Shelkay had to give herself injections with blood thinners, but that's not a normal procedure. Chances are you won't be dealing with that.
Do your best to stay busy--stuff like dealing with the banking changes can help take your mind off some of the other stuff. I had a whole bunch of little projects like that to keep me occupied so I didn't just sit around worrying.
You (and your son) will be just FINE. I'd bet money on it.
Hi, this is Shelby (Shelkay1).I just had my VATS lobectomy on the 14th. It was done on a Friday & I was discharged on Monday. I will try to answer what questions I can based on my experience, but it is my understanding that no cases are the same. 1st thing I have to say is stop stressing over it; a lobectomy is your best option at beating this. If you need help with the stress/depression, ask for it! Do what you comfortably you can to get stuff done at home to make it more comfortable & keep yourself occupied now, but don't sweat the small stuff and ASK FOR HELP!

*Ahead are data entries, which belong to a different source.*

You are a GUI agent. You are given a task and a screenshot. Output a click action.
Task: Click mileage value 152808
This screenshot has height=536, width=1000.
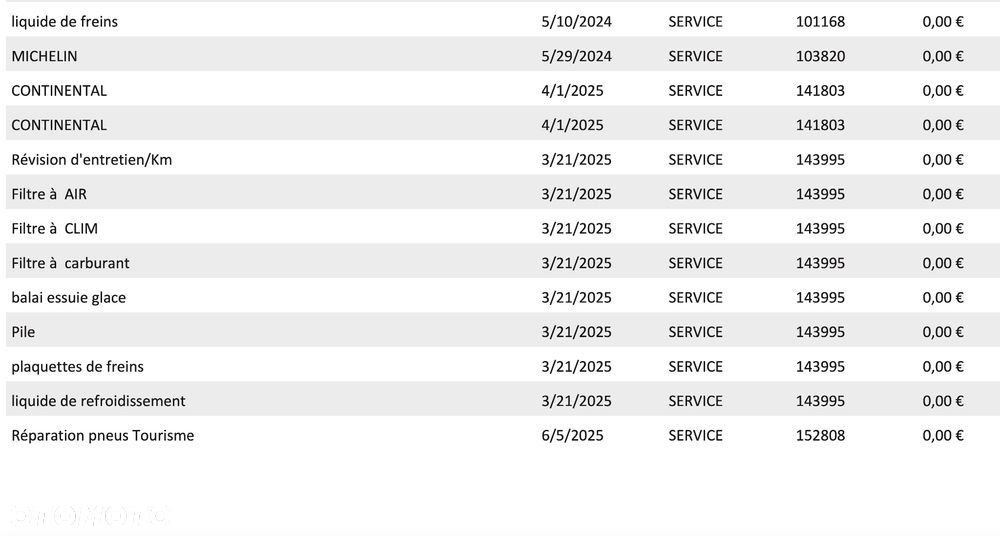click(820, 435)
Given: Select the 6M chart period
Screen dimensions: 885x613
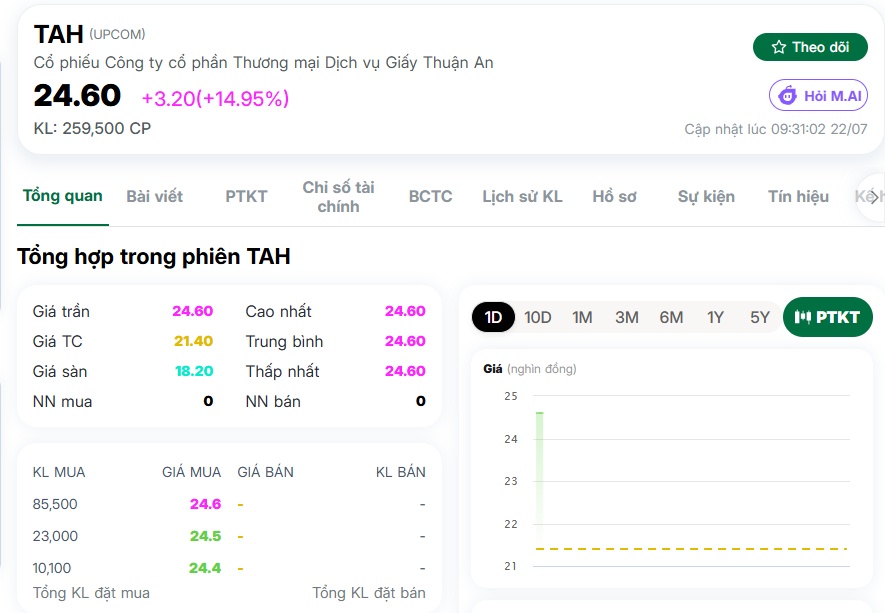Looking at the screenshot, I should (x=671, y=317).
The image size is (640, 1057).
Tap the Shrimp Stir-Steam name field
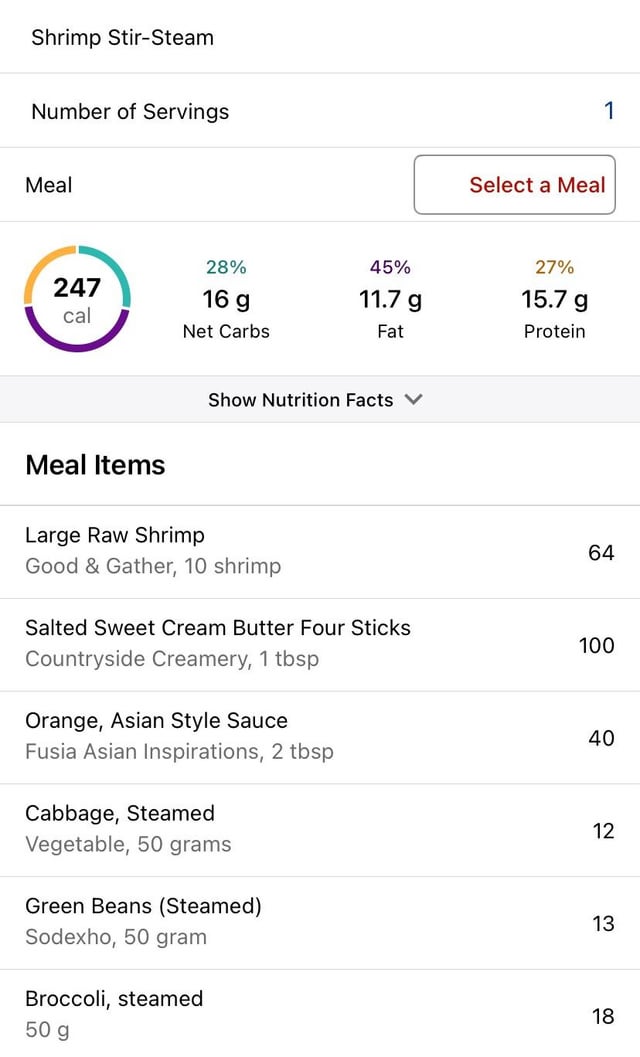click(x=122, y=38)
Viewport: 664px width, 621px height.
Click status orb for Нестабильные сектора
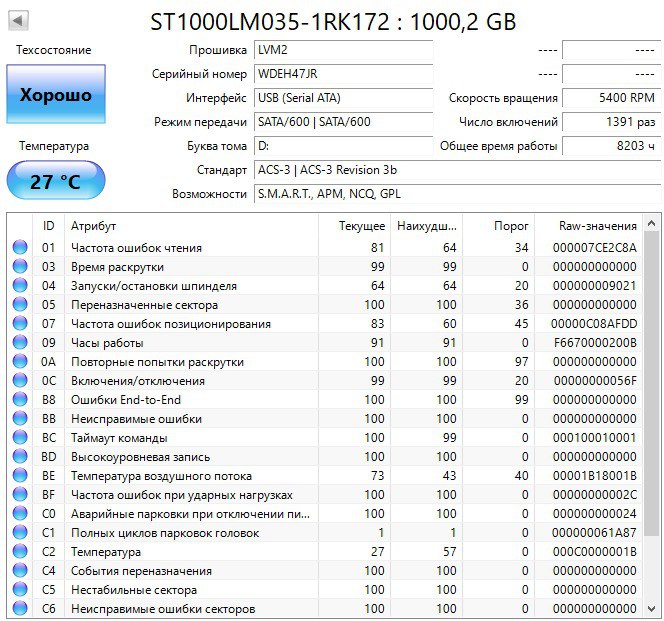click(x=19, y=590)
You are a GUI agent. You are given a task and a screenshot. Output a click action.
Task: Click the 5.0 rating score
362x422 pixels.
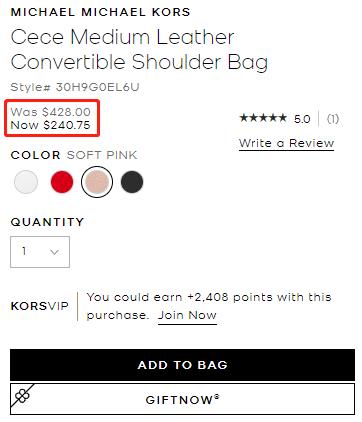click(x=302, y=119)
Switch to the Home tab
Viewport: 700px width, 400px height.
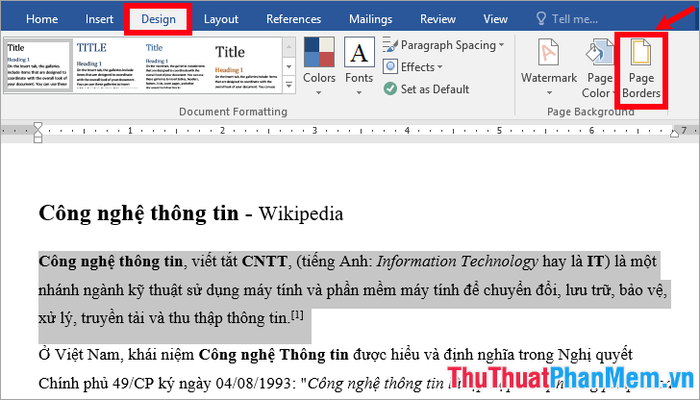pyautogui.click(x=41, y=18)
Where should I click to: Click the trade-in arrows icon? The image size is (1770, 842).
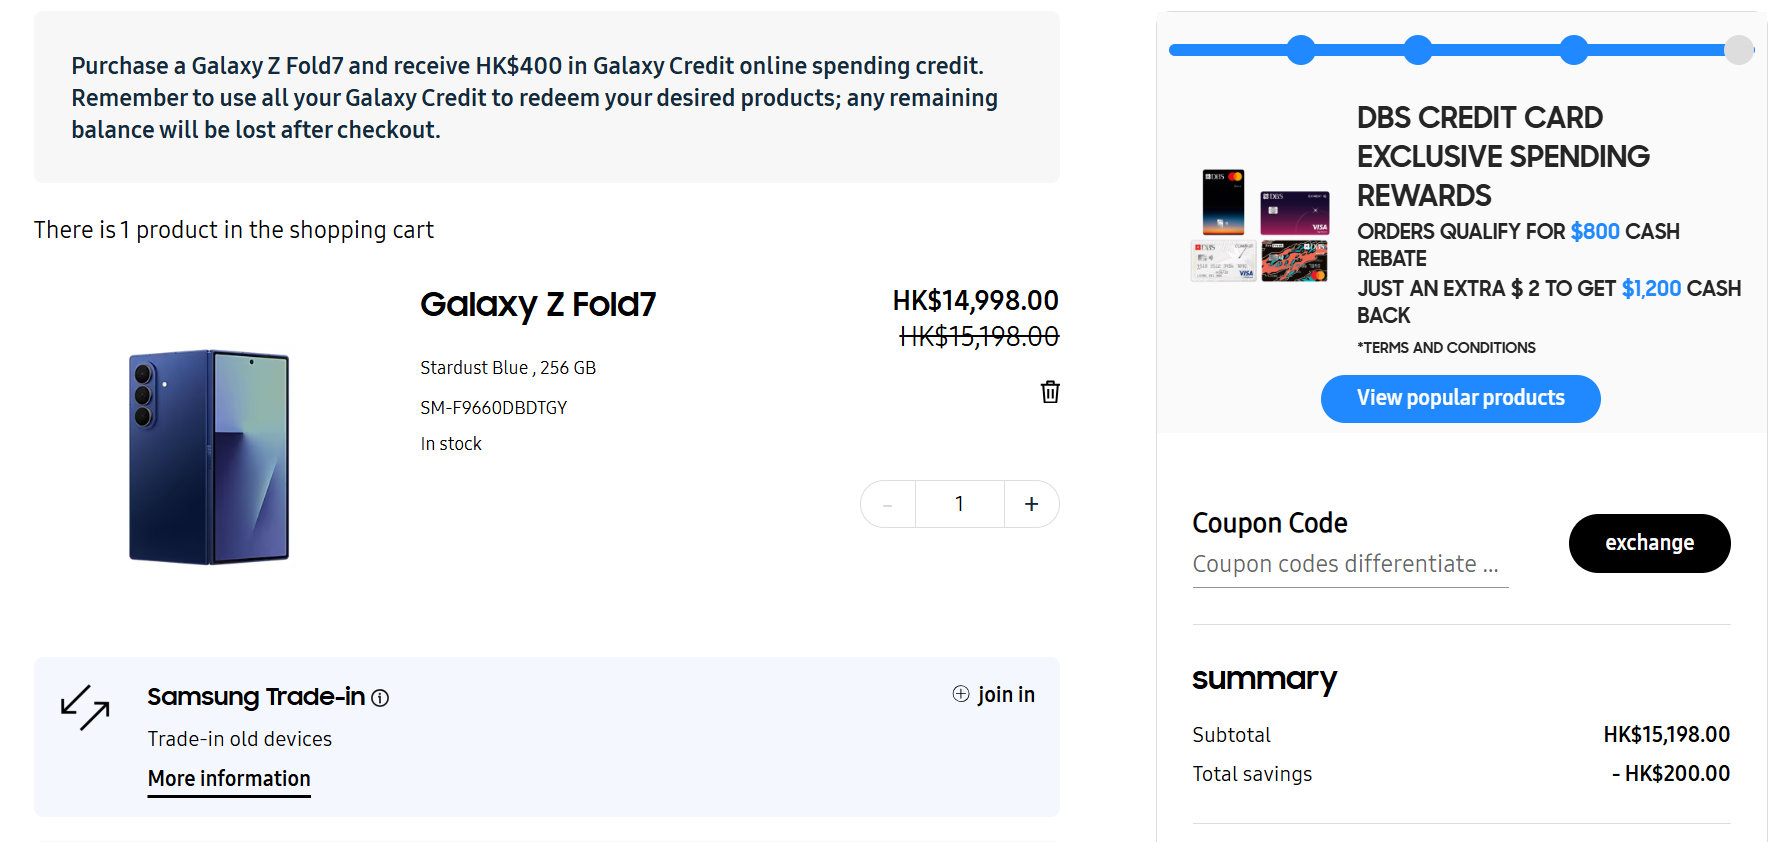click(84, 710)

1) My medianoscopy was done about 6 weeks prior to lobectomy. It came back clean, surgeon said if anything came back in the lymph nodes, lobectomy was not doable. Chemo or radiation would be required 1st. I'd guess because of your family situation & distance they are doing it all at once for your benefit.
2) Hygiene can probably different in each case,too. My incisions were "glued" shut so after tube was out, I would have been able to shower as soon as I wanted; same with brushing my teeth. I maybe shouldn't say this, but I was in so much pain the 1st couple of days, it was not high on my list of priorities.
3 & 4) Anytime you have surgery, blood clots are always a possibility. The longer the surgery & the longer it takes for you to get moving, the greater your risk. They did use the inflatable things on my legs all the time I was in bed; when in the chair I was encouraged to rotate my ankles & tap my foot. It was me who was sent home on blood thinners. It is normal practice for my thoracic surgeon, I was told about it in advance. It is enoxaprin, I do it twice a day in my belly (very much like an insulin injection). They sent me home with a 4 week supply.
I do know I have cancer, adinocarcinoma. I also have histoplasmosis, a fungal infection. My cancer has not yet been staged, hopefully I'll get some answers Tuesday when I go for my follow up apt.
Lastly... just breathe... you can do this! I was told the alternative to dealing with this is dying with it. I'm not ready to let it have me without a fight.